Compress an image to 10 KB

10 KB is one of the smallest limits you’ll meet on any upload form, and it exists almost exclusively for one thing: scanned signatures. SSC exam applications, for example, require the signature file to be between 10 and 20 KB. This tool re-encodes your image on your own device until it fits under 10 KB — the file never leaves your browser.

A signature scan compresses extremely well because it’s mostly white paper, so hitting 10 KB with a clean result is very achievable. A full photograph at 10 KB is a different story — it will only look acceptable at small dimensions, and the section below explains what to expect.

Drop images here — or click to browse, or paste with Ctrl+V

JPG · PNG · WebP — processed on your device, never uploaded

How it works

  1. Open this page — the compressor is already set for “Compress image to 10 KB”.
  2. Drop your image into the box, click to browse, or paste it with Ctrl+V.
  3. The tool re-encodes the image on your own device until it fits the target — nothing is uploaded.
  4. Check the preview and file size on the result card, then download.

What survives at 10 KB

For signatures and other mostly-white images: excellent results. Crop as tightly as you can around the ink before compressing — every centimetre of empty paper wastes bytes that could be spent on the pen strokes.

For photographs: 10 KB forces either very small dimensions (roughly 300 px on the long side) or visible compression artifacts. If a form asks for a photo this small, it almost certainly also expects small pixel dimensions, so shrinking the dimensions first is the honest path to a usable result — this tool does that automatically when quality alone can’t get there.

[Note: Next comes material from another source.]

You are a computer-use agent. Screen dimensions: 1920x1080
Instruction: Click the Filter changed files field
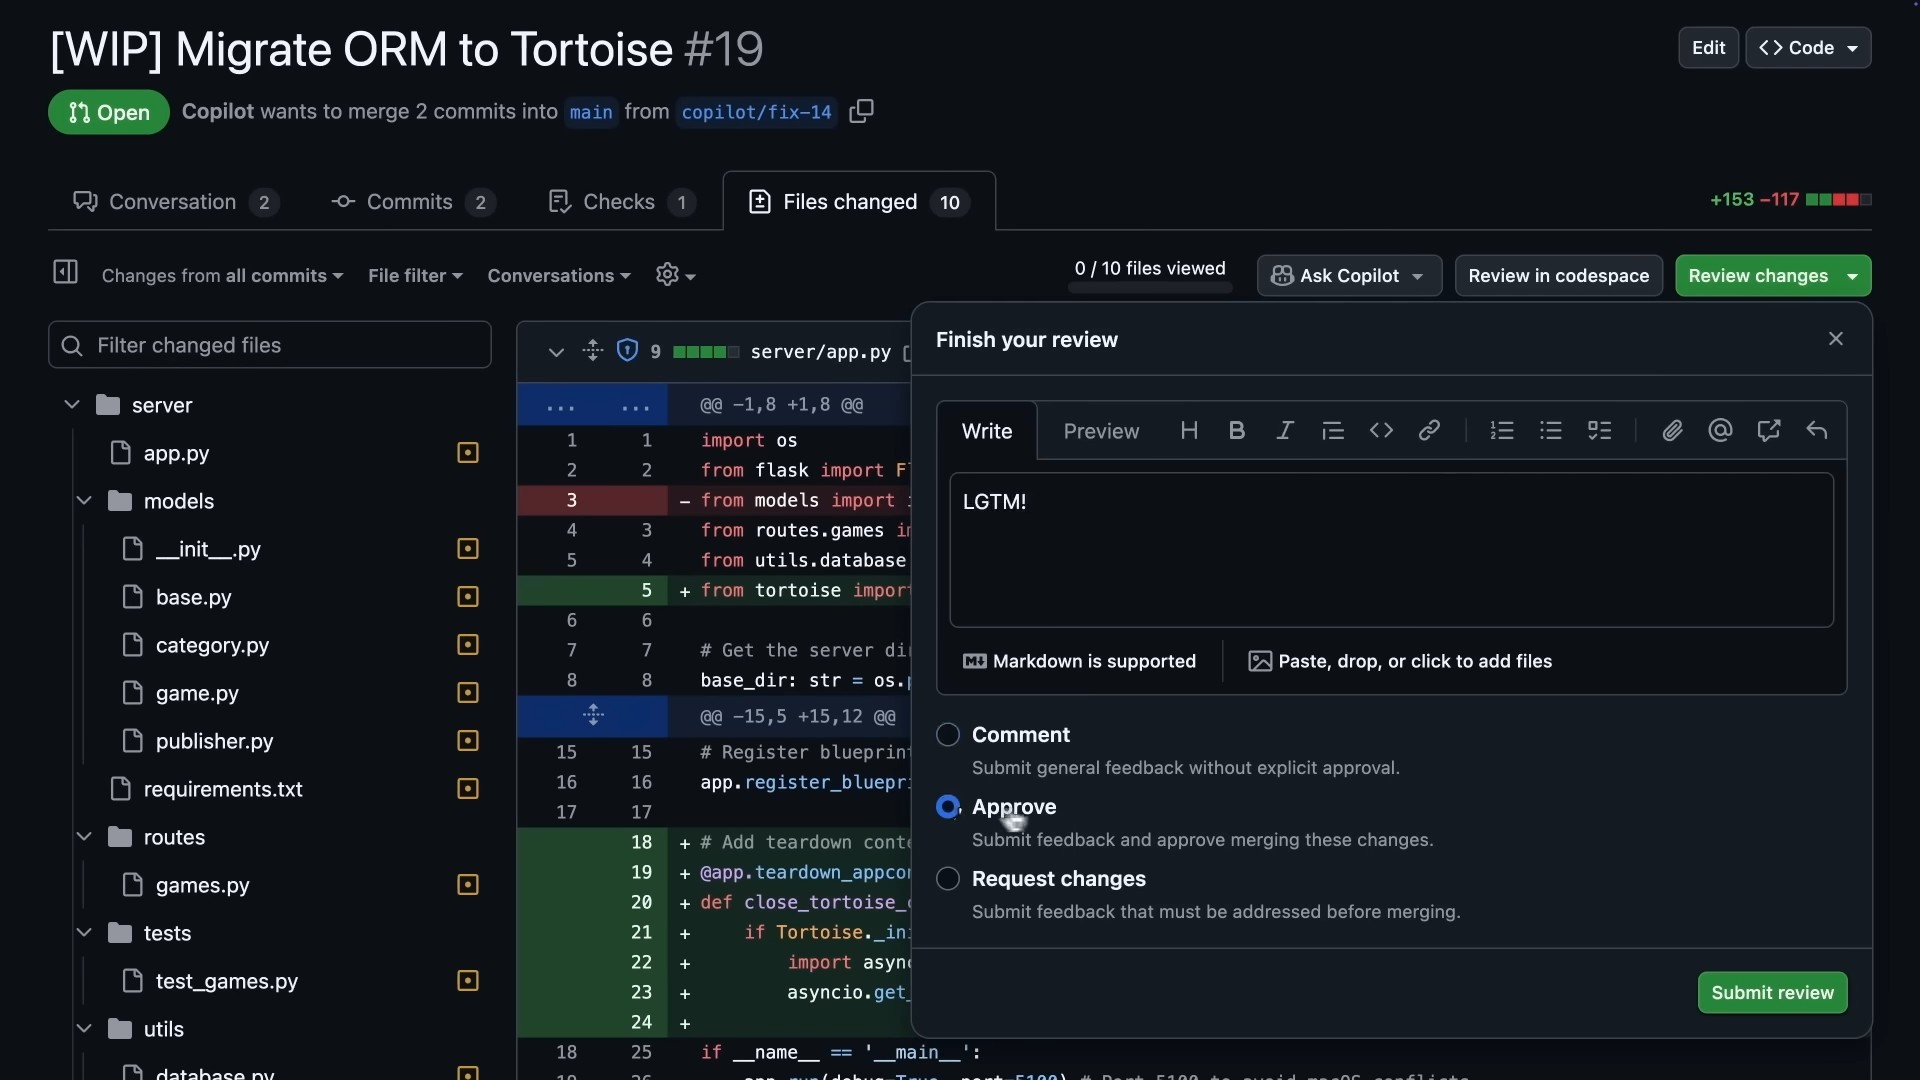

Getting the dimensions right

If your target is a signature box like SSC’s 4 × 2 cm, scan or photograph the signature, crop to the ink, and let the tool do the rest. For photos, keep the long side at or below ~350 px.

Frequently asked questions

Why does my signature come out under 10 KB so easily while photos don’t?

JPEG spends its bytes on detail. A signature is mostly flat white with a few dark strokes, so there is very little detail to encode. A photo has texture everywhere — skin, hair, background — and that detail is what costs kilobytes.

My portal wants 10–20 KB, but my file came out at 6 KB. Is that a problem?

Some portals enforce a minimum as well as a maximum and will reject files below the range. Start from a slightly larger scan (or higher resolution photo of the signature) so the compressed result lands inside the band, or set the target to 15–18 KB instead of 10.

Is the image uploaded anywhere while it’s compressed?

No. The compression runs in your browser using the canvas API on your own device. You can open your browser’s DevTools Network tab while using the tool — you’ll see no upload — and it keeps working offline.